With each passenger firmly secured into their cockpit, our group of seven planes took off in waves. I am in plane #7, taking off in final wave. At Patrick’s command, the L-39C pushes hard down the runway, its single turbofan engine producing some 3790 lbs. of thrust. Accelerating hard, we take flight. While there is almost no impression of speed, the 12.13-metre-long L-39C is capable of 750 km/h in level flight, or up to 910 km/h in a dive. As we joined the tight group formation, often less than 3 meters from the wing of another plane, I was struck by how much these small jets move around in the air. Their wings fight for purchase, causing the entire plane to buffet and shimmy about. Through my seat I could feel the plane yawing slightly from side to side, like a car fighting for grip on an icy surface. The feeling was electric, the plane was alive, bristling with power and running with the herd.
Patrick’s voice crackled over the radio, “You alright, James?” As I peered out over a sun soaked Abbotsford and off to a glorious view of Mt.
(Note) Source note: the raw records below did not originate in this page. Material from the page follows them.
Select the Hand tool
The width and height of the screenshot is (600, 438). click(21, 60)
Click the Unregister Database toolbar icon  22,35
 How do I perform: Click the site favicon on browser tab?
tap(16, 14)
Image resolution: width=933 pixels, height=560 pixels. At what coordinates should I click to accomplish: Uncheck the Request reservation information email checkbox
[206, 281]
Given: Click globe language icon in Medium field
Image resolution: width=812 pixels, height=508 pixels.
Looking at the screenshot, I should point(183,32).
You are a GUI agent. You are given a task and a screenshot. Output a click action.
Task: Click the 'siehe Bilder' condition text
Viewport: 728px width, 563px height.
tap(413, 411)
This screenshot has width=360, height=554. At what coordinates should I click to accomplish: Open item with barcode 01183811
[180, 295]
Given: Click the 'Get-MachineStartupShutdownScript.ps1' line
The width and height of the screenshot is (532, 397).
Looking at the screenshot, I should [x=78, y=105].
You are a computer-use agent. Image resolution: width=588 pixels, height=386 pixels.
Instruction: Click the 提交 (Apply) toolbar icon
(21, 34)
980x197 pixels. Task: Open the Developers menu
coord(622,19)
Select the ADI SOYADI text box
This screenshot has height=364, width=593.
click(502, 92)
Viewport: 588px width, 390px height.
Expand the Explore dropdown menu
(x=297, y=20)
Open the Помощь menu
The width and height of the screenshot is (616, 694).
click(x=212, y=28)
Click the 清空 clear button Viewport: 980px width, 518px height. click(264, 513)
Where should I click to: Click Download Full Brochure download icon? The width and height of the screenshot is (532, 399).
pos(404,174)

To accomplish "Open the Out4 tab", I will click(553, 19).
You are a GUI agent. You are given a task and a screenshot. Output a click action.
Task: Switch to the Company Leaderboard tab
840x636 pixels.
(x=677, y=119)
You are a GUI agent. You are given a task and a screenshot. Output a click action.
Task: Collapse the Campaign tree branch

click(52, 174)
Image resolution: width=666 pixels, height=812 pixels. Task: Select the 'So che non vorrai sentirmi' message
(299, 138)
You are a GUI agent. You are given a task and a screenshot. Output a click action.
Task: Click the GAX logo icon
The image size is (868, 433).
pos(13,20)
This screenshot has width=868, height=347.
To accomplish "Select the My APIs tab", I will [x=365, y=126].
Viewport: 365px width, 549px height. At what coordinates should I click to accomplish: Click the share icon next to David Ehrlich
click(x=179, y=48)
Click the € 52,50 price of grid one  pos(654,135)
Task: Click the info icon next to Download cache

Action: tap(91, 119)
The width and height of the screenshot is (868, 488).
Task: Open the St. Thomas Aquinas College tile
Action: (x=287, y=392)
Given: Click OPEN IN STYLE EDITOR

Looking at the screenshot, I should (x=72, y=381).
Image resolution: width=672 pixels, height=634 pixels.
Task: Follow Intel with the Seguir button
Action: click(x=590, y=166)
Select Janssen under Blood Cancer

Baker, I imagine he could hear my smile as I replied, “Never better.” Moments later, the entire group was climbing hard into a full loop, and as the g-forces pushed the blood from my head I felt the edges of my sight fade. I tensed my legs and core and sucked in as big a breath as I could muster just as we transitioned from positive G’s to negative and while inverted it felt as though we were hovering over the rolling green landscape below. Pulling out of the loop, the group took long fast banked turns and climbed steadily into a slow and wondrous barrel roll. Glancing over our left wing I could see straight down into the valley and over the right I could make out the expression on the face of the passenger in the plane next to me (naturally, they were smiling). The noise, the view, the sense of power and sheer fun, I can see why no pilot has ever chosen to leave the Breitling Jet Team; it’s hard to imagine this feeling like a day job.
On wrist throughout the flight I wore a limited edition Chronomat 44 Breitling Jet Team American Tour, a bold, black automatic chronograph customized especially for the Breitling Jet Tour. Limited to 500 units, this version carries the Jet Team’s logo and is customized with yellow accent colours to match the livery of the team aircraft. I borrowed the watch right off the wrist of one of the team members and it certainly looked fit for duty within the cockpit of this high-performance aircraft. Breitling created the team as an outlet for their long-standing passion and fascination with aviation and the brand has long been associated not only with flying but also with Air Forces and extreme aviators the world over (just google Yves Rossy).
With the flight nearly over, we had our final acrobatic maneuver before landing. In sequence, each plane would pull up and away at great speed, turning hard to build distance from the group and to form a neat line up for landing. At Patrick’s command, our plane leapt up and to the left, pressing me against my seat. My smile broke into laughter—for a guy who grew up loving all manner of fast machinery, my first jet experience was thrilling, beautiful, and altogether too short.